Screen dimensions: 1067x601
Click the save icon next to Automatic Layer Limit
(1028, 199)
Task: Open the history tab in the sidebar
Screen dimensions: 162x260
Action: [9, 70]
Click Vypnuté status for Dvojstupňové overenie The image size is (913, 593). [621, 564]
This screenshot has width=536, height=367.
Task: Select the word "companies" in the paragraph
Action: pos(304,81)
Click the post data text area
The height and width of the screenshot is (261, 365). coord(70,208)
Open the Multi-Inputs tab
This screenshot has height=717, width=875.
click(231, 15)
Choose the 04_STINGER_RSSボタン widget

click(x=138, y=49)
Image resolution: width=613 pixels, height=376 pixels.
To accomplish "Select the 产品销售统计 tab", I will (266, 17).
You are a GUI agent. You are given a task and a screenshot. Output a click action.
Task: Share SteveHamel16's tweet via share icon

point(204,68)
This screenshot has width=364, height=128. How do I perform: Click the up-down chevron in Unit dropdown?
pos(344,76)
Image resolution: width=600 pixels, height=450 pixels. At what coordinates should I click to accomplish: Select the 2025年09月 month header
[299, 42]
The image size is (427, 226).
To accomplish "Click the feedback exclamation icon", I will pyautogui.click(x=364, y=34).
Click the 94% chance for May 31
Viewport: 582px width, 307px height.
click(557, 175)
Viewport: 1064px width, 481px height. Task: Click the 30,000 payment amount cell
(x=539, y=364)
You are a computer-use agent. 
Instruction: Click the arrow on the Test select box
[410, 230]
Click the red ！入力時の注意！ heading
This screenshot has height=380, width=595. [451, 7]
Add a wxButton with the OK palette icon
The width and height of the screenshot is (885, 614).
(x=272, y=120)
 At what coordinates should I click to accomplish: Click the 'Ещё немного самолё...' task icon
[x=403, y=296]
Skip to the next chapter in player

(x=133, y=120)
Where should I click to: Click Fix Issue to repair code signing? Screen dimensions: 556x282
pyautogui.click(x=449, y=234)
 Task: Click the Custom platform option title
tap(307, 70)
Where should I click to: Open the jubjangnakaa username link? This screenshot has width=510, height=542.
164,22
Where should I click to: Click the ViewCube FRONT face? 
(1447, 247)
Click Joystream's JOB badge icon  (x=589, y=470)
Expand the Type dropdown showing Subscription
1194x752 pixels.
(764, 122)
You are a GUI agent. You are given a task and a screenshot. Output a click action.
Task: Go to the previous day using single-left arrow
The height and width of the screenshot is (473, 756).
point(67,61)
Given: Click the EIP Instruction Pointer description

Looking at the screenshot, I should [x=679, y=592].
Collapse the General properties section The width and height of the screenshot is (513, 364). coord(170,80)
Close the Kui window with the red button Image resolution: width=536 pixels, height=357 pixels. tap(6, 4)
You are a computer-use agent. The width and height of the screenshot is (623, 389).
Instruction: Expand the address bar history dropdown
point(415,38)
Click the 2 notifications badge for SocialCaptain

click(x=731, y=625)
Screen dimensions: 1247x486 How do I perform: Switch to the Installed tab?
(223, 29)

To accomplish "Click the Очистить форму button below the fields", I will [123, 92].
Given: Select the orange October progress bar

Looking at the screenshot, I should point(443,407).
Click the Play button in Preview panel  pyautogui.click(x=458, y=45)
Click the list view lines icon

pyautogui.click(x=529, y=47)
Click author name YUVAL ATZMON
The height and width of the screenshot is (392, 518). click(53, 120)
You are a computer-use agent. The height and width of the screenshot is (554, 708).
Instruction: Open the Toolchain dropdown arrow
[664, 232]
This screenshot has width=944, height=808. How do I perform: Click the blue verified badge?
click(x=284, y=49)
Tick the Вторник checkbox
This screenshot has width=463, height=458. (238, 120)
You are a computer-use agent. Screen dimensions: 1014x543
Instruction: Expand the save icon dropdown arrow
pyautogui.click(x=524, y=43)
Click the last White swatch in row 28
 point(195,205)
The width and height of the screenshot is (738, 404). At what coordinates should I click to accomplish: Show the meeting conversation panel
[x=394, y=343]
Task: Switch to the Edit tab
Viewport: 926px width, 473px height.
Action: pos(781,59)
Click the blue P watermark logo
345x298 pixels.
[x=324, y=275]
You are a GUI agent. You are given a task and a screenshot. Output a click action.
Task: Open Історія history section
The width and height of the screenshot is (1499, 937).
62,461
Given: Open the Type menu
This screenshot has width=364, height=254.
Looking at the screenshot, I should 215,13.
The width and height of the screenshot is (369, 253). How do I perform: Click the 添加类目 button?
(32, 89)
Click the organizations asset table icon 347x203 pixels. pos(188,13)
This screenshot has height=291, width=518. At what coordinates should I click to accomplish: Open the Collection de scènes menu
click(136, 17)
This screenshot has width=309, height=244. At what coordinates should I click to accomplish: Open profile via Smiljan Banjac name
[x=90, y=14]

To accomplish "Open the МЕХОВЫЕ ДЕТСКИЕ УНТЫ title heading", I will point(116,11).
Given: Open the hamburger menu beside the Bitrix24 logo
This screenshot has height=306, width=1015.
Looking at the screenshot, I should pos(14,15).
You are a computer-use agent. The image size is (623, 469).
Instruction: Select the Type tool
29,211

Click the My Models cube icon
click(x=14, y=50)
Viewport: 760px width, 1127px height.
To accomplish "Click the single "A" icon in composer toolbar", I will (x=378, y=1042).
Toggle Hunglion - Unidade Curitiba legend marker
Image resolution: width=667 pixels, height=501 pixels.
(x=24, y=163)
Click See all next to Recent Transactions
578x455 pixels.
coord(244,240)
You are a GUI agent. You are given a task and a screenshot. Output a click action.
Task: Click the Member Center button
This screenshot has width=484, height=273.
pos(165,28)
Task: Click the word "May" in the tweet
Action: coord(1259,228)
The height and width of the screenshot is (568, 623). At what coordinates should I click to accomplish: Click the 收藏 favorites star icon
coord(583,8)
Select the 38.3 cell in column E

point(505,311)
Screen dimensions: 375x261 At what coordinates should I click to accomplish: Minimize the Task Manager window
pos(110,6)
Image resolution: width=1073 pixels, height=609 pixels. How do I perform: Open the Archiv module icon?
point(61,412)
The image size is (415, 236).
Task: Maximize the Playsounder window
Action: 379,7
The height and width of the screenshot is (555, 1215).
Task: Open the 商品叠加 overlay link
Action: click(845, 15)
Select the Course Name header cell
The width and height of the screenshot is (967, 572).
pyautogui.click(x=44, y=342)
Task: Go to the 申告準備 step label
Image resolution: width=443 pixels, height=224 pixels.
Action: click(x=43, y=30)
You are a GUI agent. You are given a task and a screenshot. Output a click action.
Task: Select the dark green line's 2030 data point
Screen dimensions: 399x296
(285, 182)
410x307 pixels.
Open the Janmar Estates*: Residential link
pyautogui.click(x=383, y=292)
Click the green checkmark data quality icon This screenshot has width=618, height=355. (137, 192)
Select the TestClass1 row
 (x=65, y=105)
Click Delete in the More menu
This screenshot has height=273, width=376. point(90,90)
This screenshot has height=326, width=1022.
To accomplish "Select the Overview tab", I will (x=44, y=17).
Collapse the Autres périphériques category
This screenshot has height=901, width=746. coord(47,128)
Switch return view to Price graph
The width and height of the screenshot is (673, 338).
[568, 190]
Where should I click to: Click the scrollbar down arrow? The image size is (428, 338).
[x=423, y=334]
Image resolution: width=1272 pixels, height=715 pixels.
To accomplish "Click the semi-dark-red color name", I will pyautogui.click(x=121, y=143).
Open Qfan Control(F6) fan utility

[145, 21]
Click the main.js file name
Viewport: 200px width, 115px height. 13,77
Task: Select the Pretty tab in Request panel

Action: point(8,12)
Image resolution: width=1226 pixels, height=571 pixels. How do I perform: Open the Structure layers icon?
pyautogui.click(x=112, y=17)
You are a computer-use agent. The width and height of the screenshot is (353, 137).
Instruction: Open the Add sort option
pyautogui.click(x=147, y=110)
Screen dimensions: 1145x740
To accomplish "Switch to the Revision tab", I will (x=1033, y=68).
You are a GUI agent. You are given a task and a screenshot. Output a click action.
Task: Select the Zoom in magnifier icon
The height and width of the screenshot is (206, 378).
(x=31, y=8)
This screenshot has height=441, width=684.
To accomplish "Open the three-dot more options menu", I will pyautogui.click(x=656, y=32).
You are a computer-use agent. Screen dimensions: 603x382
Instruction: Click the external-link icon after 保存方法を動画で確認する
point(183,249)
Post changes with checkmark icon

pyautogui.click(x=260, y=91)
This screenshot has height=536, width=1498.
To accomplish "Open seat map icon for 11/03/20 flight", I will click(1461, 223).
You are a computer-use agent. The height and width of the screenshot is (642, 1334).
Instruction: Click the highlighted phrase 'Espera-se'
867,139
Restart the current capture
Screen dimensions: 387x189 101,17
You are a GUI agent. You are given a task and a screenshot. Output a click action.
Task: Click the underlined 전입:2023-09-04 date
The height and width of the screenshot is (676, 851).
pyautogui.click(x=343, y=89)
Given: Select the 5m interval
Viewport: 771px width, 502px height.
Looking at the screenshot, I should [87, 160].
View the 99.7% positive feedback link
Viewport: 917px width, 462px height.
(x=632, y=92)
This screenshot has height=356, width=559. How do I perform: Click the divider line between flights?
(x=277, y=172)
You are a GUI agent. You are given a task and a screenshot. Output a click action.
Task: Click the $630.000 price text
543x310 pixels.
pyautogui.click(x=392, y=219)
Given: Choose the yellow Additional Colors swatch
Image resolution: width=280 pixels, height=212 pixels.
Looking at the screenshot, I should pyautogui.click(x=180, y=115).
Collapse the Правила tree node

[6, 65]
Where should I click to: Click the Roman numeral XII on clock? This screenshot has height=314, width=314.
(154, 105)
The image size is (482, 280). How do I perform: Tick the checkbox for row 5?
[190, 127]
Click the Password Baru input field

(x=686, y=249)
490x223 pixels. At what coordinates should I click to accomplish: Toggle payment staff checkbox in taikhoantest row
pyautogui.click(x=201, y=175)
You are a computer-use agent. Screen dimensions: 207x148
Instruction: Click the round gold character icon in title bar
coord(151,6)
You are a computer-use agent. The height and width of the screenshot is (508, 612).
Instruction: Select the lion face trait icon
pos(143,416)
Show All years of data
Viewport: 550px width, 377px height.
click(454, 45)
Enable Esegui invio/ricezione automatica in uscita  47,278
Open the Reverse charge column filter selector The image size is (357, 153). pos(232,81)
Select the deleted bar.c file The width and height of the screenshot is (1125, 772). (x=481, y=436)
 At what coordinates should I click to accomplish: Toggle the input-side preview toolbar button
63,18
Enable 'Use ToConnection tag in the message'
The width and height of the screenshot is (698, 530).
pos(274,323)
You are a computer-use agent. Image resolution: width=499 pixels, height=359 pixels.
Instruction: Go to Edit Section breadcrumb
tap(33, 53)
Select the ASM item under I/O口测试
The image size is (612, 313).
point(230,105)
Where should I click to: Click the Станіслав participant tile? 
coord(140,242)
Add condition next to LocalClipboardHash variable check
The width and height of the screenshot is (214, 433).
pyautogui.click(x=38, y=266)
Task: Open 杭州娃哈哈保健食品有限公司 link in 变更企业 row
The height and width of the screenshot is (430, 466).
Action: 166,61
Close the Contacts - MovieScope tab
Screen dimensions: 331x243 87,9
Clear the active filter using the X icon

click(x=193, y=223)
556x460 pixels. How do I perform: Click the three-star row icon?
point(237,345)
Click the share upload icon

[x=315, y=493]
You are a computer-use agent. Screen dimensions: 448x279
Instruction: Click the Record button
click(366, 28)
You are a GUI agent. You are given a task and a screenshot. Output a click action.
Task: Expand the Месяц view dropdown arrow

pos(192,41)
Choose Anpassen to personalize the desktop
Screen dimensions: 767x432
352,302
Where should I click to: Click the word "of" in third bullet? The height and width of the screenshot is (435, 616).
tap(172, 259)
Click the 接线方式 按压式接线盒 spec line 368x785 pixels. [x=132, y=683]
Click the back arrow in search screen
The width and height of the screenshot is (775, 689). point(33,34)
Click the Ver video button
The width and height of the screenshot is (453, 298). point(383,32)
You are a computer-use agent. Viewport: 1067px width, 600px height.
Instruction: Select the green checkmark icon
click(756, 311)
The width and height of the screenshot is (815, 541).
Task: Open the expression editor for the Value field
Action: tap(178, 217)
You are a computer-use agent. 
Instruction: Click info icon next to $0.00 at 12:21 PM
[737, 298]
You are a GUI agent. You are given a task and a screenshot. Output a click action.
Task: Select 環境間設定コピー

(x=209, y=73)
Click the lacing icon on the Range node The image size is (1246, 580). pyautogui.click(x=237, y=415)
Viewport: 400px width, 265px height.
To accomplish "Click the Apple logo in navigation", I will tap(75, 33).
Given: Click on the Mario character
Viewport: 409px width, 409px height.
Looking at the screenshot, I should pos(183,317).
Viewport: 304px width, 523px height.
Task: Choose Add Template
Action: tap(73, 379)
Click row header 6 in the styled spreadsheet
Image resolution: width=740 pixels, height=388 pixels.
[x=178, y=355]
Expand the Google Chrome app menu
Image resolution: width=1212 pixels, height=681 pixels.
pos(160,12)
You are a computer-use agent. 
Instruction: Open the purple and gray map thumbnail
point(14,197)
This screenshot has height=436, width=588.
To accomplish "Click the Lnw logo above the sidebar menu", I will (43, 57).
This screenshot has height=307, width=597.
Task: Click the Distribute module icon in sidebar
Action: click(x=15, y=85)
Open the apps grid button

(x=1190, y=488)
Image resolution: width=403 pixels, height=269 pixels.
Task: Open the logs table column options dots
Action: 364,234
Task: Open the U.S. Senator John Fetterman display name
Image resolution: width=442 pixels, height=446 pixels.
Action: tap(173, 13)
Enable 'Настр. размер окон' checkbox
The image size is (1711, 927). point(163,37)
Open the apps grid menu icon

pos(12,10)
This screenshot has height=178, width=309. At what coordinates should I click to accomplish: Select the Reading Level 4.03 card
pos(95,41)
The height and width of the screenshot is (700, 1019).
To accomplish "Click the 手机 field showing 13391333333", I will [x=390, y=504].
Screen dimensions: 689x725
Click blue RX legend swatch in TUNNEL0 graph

■ What this task involves
Go through the lines above and tally those with the string "showing". The total is all that is needed.

■ Exercise result
2